Re: Semantic web architectural requirement [was Re: Squaring the HTTP-range-14 circle]

On Tue, 2011-06-21 at 17:52 -0400, Alan Ruttenberg wrote:
> On Tue, Jun 21, 2011 at 5:06 PM, David Booth <david@dbooth.org> wrote:
> > [Moving this comment to the AWWSW list, as I think it will be more
> > appropriate there.]
> > Following up on:
> > http://lists.w3.org/Archives/Public/public-lod/2011Jun/0362.html
> >
> > On Sat, 2011-06-18 at 23:05 -0500, Pat Hayes wrote:
> >> Really (sorry to keep raining on the parade, but) it is not as simple
> >> as this. Look, it is indeed easy to not bother distinguishing male
> >> from female dogs. One simply talks of dogs without mentioning gender,
> >> and there is a lot that can be said about dogs without getting into
> >> that second topic. But confusing web pages, or documents more
> >> generally, with the things the documents are about, now that does
> >> matter a lot more, simply because it is virtually impossible to say
> >> *anything* about documents-or-things without immediately being clear
> >> which of them - documents or things - one is talking about. And there
> >> is a good reason why this particular confusion is so destructive.
> >> Unlike the dogs-vs-bitches case, the difference between the document
> >> and its topic, the thing, is that one is ABOUT the other. This is not
> >> simply a matter of ignoring some potentially relevant information (the
> >> gender of the dog) because one is temporarily not concerned with it:
> >> it is two different ways of using the very names that are the fabric
> >> of the descriptive representations themselves. It confuses language
> >> with language use, confuses language with meta-language. It is like
> >> saying giraffe has seven letters rather than "giraffe" has seven
> >> letters. Maybe this does not break Web architecture, but it certainly
> >> breaks **semantic** architecture.
> >
> > I don't think that's correct.  AFAICT what's important for the semantic
> > web from an architectural perspective is the following:
> >
> >  The client must be able to use a simple, architecturally
> >  authoritative algorithm to determine, with full fidelity,
> >  the URI owner's formally expressed identity for the resource.
> >
> > To pick this apart and explain what I mean:
> >
> > Why "simple"?  To facilitate widespread uptake.
> >
> > Why "architecturally authoritative"?  So that everyone knows how the
> > architecture is supposed to work.  This is like having an authoritative
> > specification for HTTP: you don't want different people having different
> > ideas about how HTTP is supposed to work.
> >
> > Why "algorithm"?  So that it can be done by a machine.
> >
> 
> Below is where your error is.
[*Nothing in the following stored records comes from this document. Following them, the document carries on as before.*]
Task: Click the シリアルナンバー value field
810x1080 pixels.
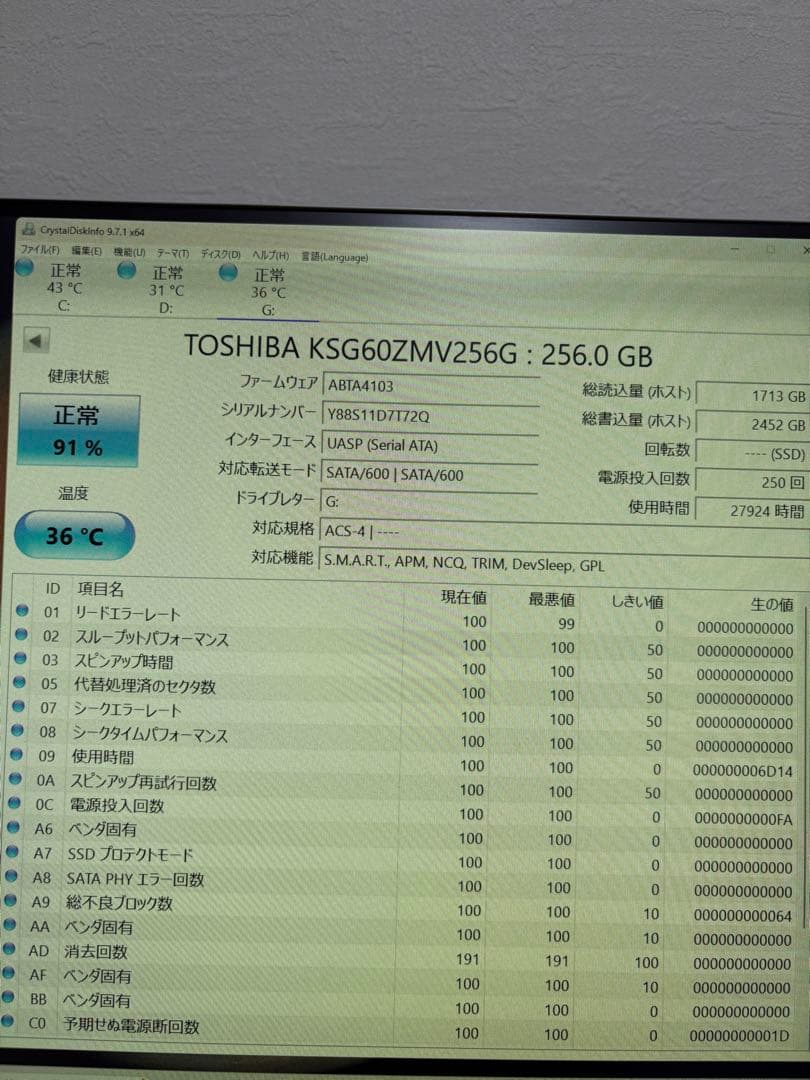Action: click(430, 416)
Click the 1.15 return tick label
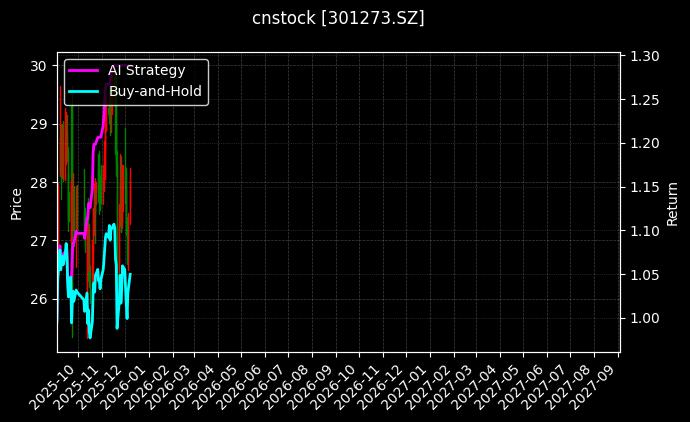This screenshot has height=422, width=690. click(645, 187)
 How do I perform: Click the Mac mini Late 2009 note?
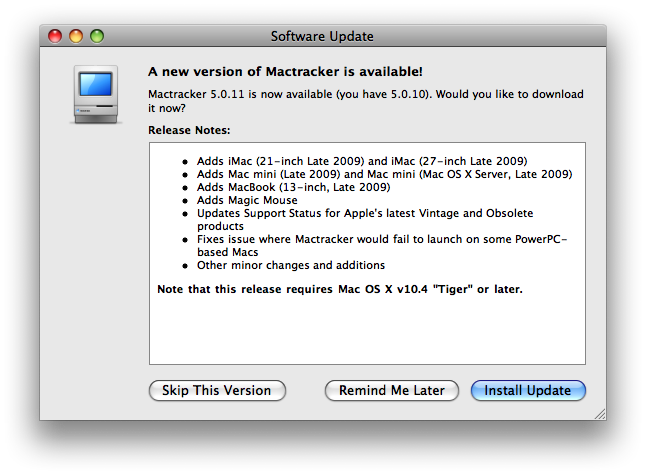(384, 174)
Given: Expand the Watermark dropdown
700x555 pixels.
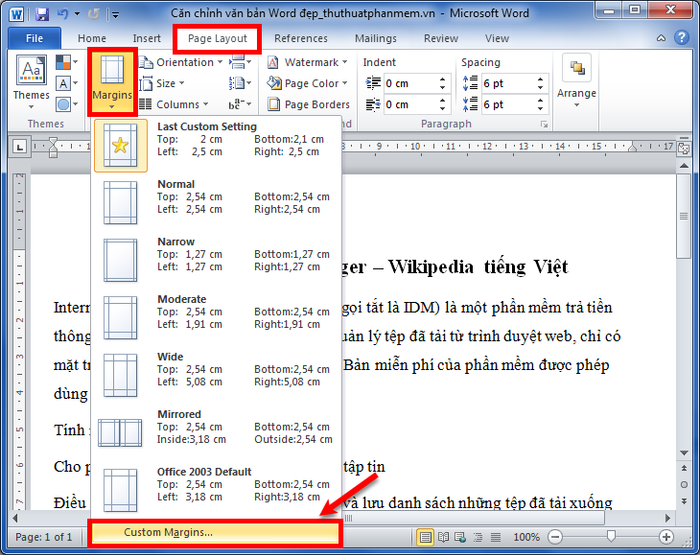Looking at the screenshot, I should 308,62.
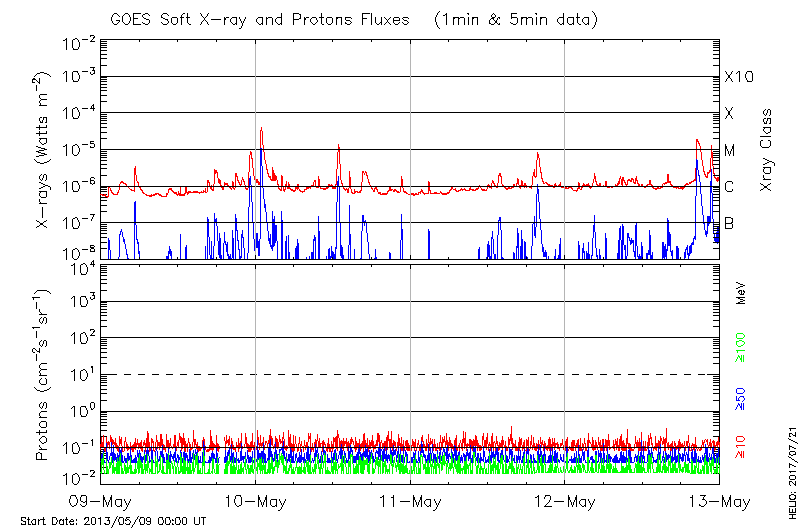Select the 13-May date tick label
Screen dimensions: 800x530
719,500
The fact of the matter is that
> 
> a) current representation languages do not allow us to say all we mean

Agreed, but we can still say *enough* to make useful applications.

> b) most people aren't even skilled enough to say what can be said
> using these languages

Okay, but I don't see how that is relevant.  There is no requirement
that everyone be able to write quality RDF.

> c) even among the people who are skilled enough with the formalism,
> there remain difficult ontological issues that need to be addressed in
> order to effectively communicate formally.

What issues do you mean?

> 
> So there can not be "full fidelity" (in the usual sense of the word)
> without human intermediation somewhere in the system, for a number of
> reasons.

I explained what I meant by "full fidelity", and I clearly excluded
semantics that require human intervention, because the goal is fully
automated machine processing.  Think of "full fidelity" as "having the
same formal entailments".  If the RDF, OWL, etc. specifications cannot
assure us of having the same entailments then they need to be sent back
to their working groups and corrected.

> 
> Suggesting what you suggest below therefore
> 
> a) Encourages miscommunication, because full fidelity communication
> isn't feasible and you encourage people to say anything consistent
> with the published assertions *even if we all know it doesn't make
> sense*.

"Making sense" is irrelevant if it is useful to applications.   Modeling
the world as flat doesn't "make sense" in that the real world clearly is
not flat, but still such data can be useful for *some* applications, and
it may even be *better* for some applications than data that more
accurately describes the world, because it is simpler.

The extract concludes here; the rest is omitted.